Aim — Copy the items from the line with "Switch to the Insertar ribbon tab" up to and including the line with "Image resolution: width=1357", and nothing else.

Extracted data —
※

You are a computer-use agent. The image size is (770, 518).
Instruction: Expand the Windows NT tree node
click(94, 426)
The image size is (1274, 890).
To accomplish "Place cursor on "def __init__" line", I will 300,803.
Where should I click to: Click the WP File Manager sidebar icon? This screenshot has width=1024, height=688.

※

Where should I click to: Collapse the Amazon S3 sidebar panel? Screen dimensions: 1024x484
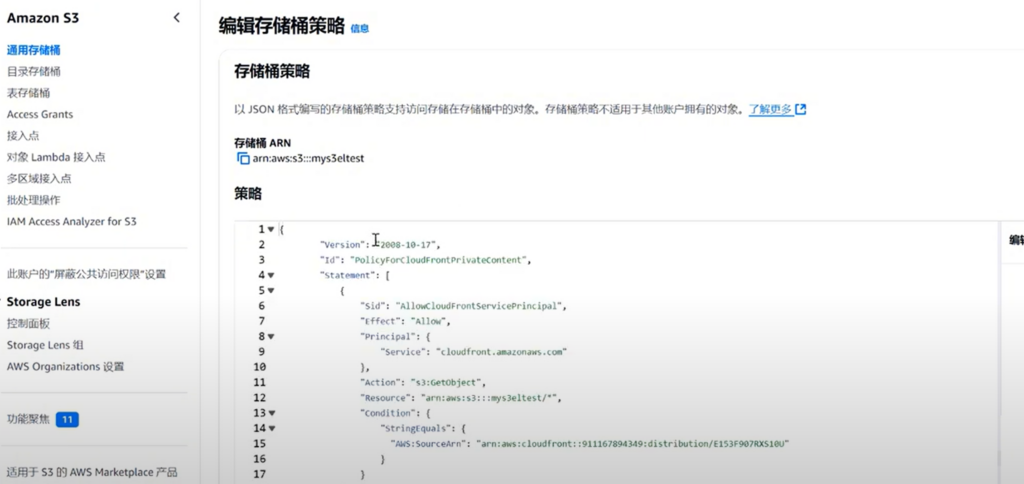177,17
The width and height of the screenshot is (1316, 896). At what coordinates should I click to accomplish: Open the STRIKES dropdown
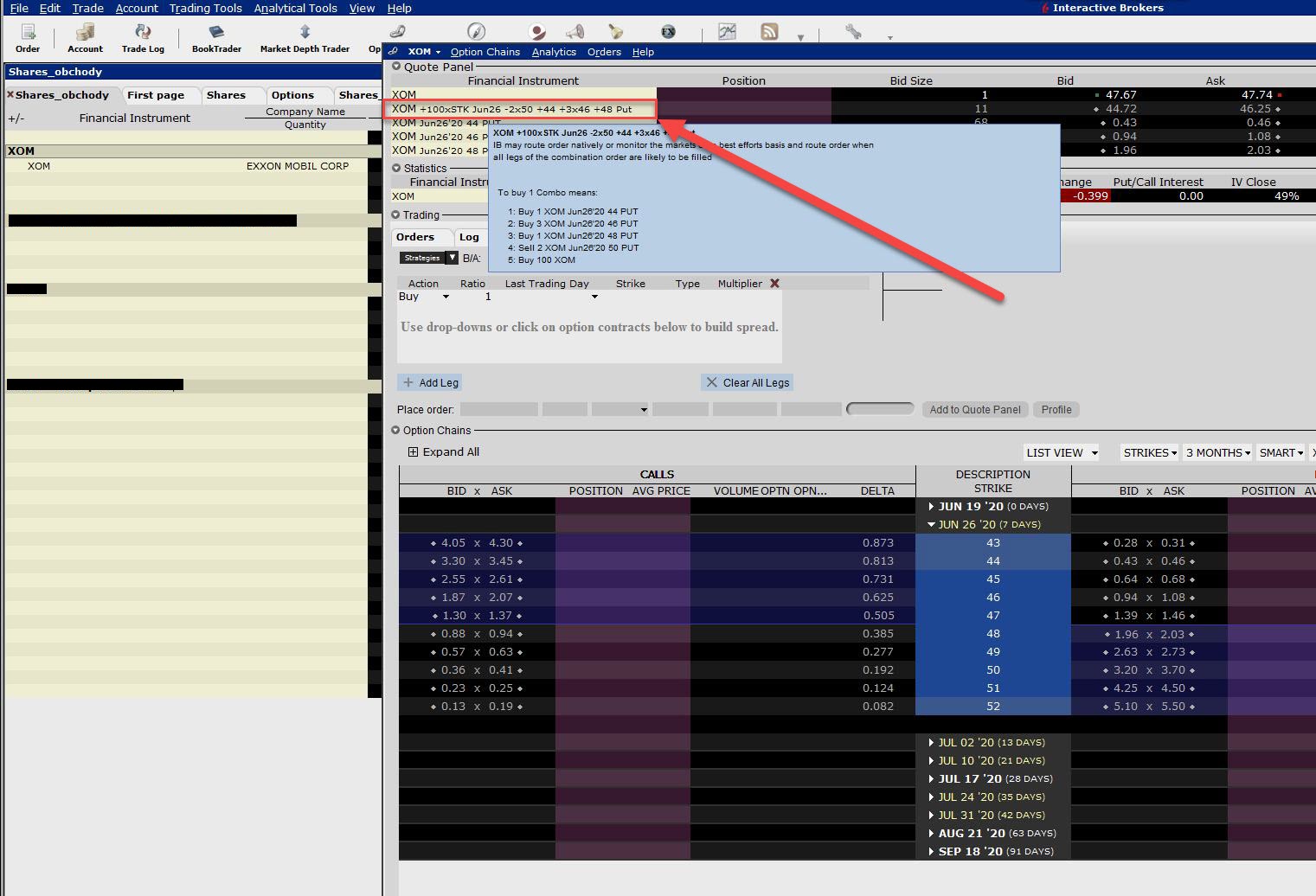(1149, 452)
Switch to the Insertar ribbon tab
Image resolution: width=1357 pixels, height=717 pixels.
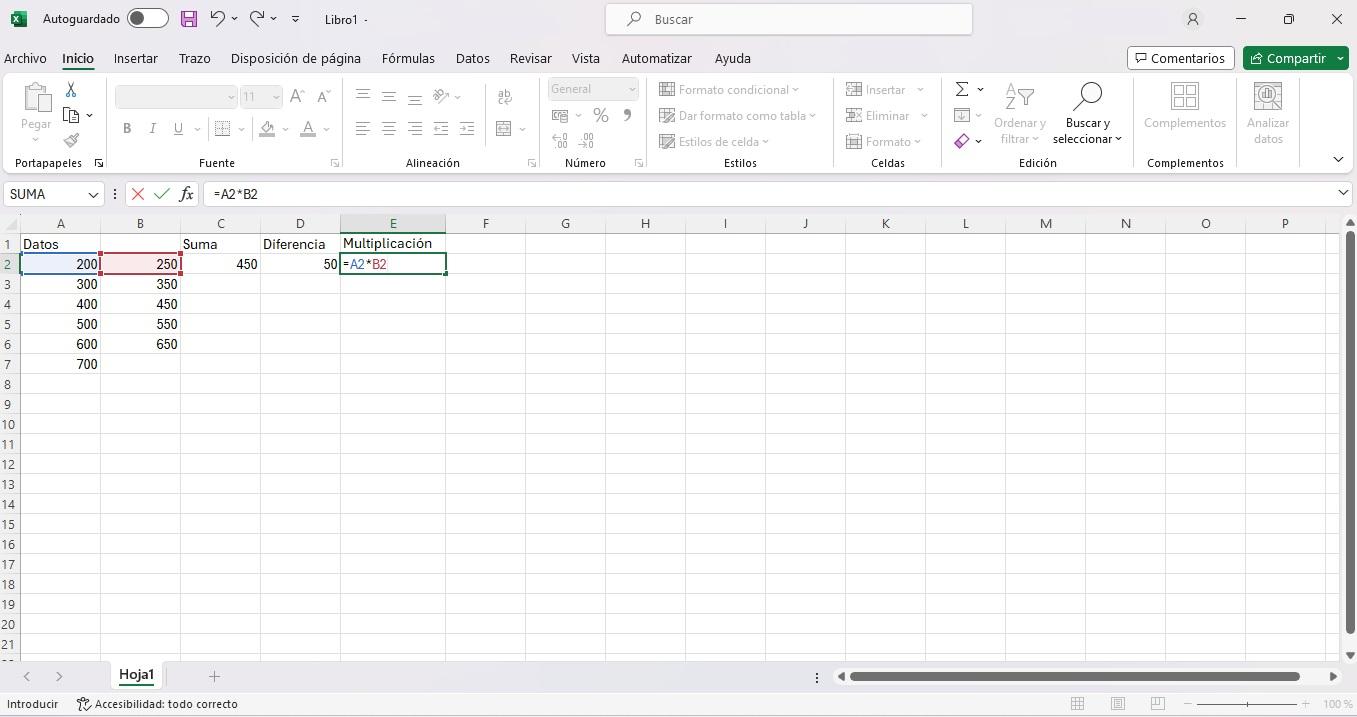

※

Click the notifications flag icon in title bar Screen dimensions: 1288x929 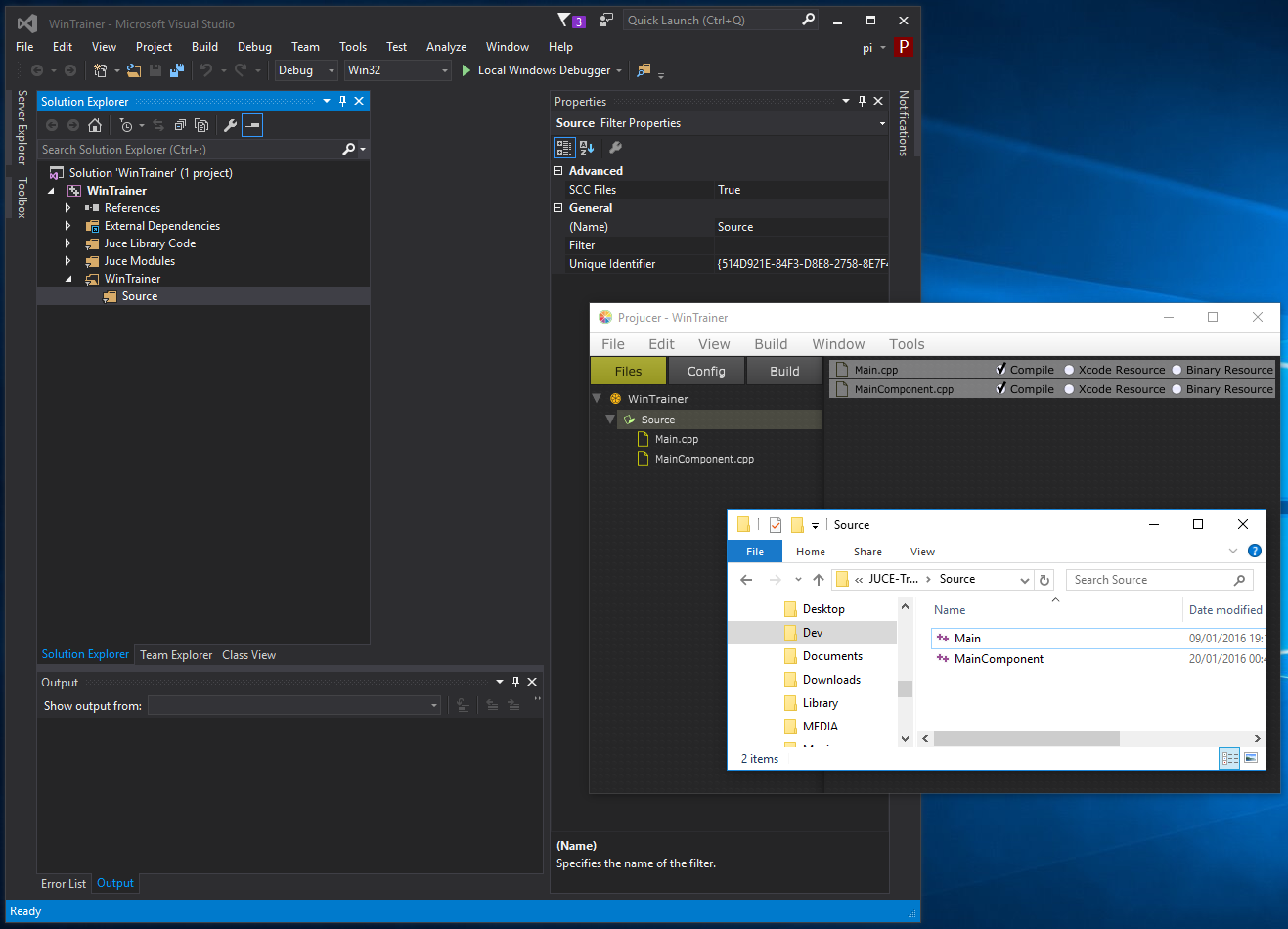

※

Output below —
Switch to the Insertar ribbon tab
Image resolution: width=1357 pixels, height=717 pixels.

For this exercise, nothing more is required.